§ **ENTRIES SHOWN**
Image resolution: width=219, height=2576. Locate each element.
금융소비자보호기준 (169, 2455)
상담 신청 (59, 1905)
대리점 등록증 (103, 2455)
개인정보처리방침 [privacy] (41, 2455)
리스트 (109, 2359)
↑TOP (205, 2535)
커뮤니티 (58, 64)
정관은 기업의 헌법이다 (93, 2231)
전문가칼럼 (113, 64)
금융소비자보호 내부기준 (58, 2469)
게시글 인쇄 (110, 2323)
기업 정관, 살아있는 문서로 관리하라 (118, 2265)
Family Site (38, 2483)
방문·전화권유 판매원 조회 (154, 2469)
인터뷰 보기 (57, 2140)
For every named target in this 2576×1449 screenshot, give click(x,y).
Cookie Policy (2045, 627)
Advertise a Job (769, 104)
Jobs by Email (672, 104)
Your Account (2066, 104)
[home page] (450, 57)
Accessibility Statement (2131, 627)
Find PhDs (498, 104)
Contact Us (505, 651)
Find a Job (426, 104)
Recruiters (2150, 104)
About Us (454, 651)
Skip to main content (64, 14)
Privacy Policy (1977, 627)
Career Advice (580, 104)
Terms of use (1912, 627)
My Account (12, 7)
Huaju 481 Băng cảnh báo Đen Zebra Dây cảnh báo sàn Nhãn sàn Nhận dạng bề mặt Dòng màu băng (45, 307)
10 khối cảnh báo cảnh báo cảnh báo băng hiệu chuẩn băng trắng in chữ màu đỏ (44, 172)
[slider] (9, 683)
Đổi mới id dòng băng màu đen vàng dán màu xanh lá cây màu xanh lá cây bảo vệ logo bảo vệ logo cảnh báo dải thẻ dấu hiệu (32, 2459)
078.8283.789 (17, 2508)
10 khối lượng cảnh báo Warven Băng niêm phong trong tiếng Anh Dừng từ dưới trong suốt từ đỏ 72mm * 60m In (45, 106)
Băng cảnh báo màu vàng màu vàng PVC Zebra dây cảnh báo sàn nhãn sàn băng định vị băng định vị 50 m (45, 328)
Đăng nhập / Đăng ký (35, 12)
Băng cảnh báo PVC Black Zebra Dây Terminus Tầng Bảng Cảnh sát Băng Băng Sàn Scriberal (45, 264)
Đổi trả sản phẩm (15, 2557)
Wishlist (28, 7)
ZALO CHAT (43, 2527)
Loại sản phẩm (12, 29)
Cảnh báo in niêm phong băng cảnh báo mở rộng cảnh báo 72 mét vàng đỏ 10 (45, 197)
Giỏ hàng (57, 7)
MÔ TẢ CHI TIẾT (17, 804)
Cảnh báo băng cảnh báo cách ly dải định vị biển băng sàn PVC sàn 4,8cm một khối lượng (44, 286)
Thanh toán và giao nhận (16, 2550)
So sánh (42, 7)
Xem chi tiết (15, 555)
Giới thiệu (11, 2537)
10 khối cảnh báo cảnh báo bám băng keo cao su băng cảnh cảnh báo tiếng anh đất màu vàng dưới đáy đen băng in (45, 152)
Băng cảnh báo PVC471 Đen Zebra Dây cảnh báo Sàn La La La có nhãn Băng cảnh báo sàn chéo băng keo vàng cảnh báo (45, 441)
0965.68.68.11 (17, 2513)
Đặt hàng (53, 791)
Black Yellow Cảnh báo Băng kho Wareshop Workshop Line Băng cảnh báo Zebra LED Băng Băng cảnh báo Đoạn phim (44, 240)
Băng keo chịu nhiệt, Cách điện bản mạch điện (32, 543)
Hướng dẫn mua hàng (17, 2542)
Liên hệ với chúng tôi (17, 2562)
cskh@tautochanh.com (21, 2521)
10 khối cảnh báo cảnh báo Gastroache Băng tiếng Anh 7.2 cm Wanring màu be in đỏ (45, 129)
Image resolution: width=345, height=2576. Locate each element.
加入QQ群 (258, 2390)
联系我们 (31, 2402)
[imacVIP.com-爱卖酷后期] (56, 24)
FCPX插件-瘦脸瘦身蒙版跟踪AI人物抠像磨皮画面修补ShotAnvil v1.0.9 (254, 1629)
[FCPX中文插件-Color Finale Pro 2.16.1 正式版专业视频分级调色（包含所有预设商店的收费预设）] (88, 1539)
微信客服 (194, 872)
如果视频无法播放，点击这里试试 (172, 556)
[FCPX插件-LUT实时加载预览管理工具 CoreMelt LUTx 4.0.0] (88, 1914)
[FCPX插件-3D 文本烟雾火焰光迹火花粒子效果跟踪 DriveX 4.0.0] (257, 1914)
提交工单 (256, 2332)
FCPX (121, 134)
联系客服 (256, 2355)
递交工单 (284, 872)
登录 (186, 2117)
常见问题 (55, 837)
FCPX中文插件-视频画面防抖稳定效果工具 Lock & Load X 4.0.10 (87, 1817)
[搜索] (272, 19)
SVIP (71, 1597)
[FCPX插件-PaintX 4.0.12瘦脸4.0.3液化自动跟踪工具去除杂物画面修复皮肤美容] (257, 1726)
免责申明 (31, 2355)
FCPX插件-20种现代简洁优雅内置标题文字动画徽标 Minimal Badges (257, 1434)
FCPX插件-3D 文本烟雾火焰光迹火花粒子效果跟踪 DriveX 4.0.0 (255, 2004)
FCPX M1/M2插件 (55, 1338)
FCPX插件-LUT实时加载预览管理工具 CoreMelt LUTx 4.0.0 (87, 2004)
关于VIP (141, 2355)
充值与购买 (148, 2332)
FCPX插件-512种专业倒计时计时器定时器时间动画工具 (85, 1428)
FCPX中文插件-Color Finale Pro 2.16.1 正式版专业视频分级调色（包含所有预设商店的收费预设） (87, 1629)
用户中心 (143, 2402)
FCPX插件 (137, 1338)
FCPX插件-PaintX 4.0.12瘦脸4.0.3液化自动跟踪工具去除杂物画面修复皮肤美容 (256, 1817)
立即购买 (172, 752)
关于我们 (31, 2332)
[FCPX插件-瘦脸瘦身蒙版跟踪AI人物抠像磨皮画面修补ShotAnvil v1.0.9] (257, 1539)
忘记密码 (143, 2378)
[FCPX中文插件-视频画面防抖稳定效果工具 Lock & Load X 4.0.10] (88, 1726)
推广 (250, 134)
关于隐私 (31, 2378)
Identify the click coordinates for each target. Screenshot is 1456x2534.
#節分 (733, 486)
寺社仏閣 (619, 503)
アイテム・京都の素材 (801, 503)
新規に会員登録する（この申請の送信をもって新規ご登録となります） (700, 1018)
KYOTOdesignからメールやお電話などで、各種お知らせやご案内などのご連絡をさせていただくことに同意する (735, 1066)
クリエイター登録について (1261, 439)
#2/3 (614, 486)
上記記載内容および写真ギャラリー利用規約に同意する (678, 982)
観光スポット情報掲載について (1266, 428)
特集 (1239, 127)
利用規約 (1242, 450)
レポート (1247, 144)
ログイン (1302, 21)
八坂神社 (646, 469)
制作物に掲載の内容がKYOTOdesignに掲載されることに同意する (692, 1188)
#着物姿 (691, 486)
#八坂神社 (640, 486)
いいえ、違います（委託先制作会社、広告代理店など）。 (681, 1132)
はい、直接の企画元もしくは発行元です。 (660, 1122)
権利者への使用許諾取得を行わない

§ **WORK TASK**
Find the string "Black" in the material above, and report every line where it occurs.

§ **FINISHED TASK**
Băng cảnh báo PVC Black Zebra Dây Terminus Tầng Bảng Cảnh sát Băng Băng Sàn Scriberal (45, 264)
Black Yellow Cảnh báo Băng kho Wareshop Workshop Line Băng cảnh báo Zebra LED Băng Băng cảnh báo Đoạn phim (44, 240)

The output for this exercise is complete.